A post from Michael Williams led me to review this mail below once
more. I hadn't looked at the code of Don's reference bot very closely
until now and instead relied on the description he gave below:
On 23-okt-08, at 14:29, Don Dailey wrote:
Let me give you a simple example where we set the level to a measly 2
playouts:
So you play 2 "unformly random games" that go like the following.
This
is a nonsense game that probably has illegal moves, but I just made up
the moves for the sake of example:
Black to move:
c3 d4 g5 f6 b2 g7 c3 d4 g7 pass pass - black wins
d4 b2 g7 c6 g5 a5 c3 d5 c7 pass pass - black loses
In the first game black played:
c3, g5, b2, c3, d4
... but we cannot count d4 because white played it first.

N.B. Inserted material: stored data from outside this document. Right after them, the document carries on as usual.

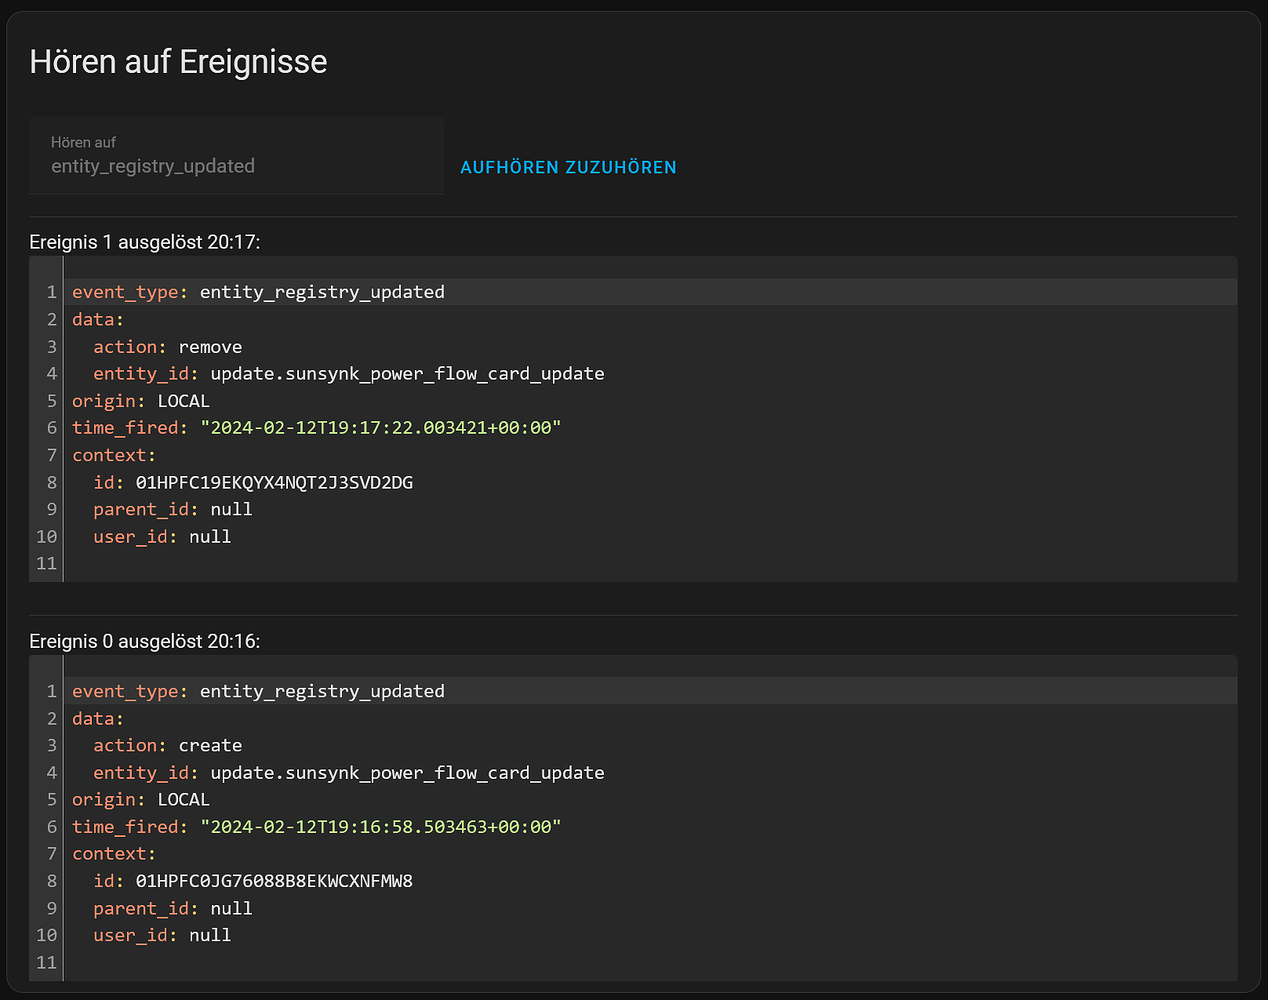Click the AUFHÖREN ZUZUHÖREN button
The height and width of the screenshot is (1000, 1268).
pyautogui.click(x=568, y=167)
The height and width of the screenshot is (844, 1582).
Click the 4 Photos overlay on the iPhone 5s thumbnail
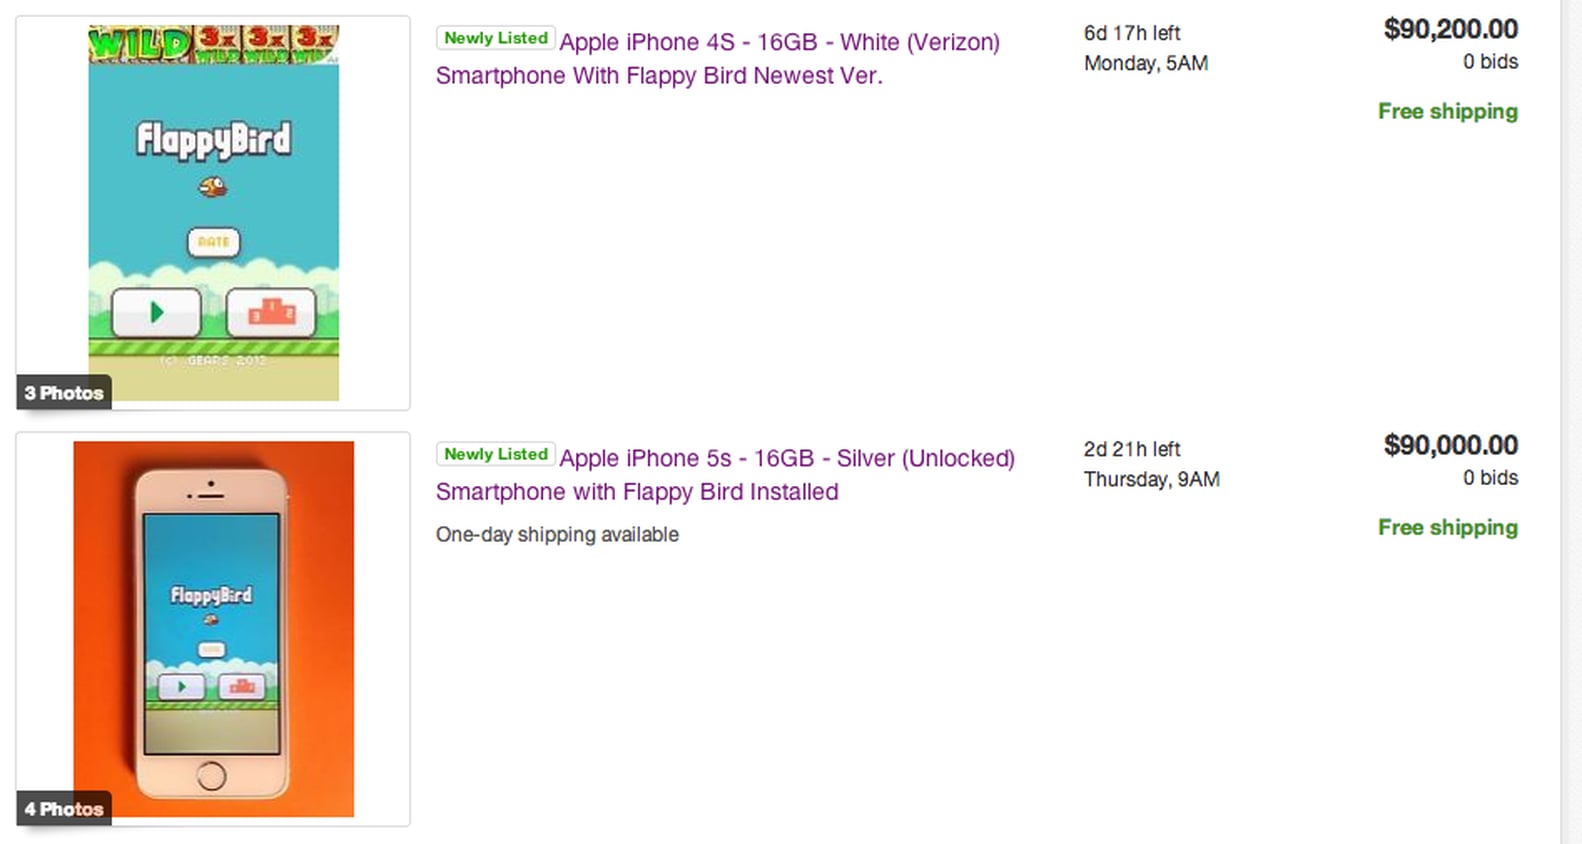pyautogui.click(x=63, y=809)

.... and we can only count c3 once because black played it twice.
So our statistics so far for black is:
c3 - 1 win 1 game
g5 - 1 win 1 game
b2 - 1 win 1 game
In the second game black played:
d4, g7, g5, c3, c7 - and black played these moves first but lost.
If you combine the statistics you get:
c3 1 win 2 games 0.50
g5 1 win 2 games 0.50
b2 1 win 1 game 1.00
d4 0 wins 1 game 0.00
g7 0 wins 1 game 0.00
c7 0 wins 1 game 0.00
The highest scoring move is b2 so that is what is played.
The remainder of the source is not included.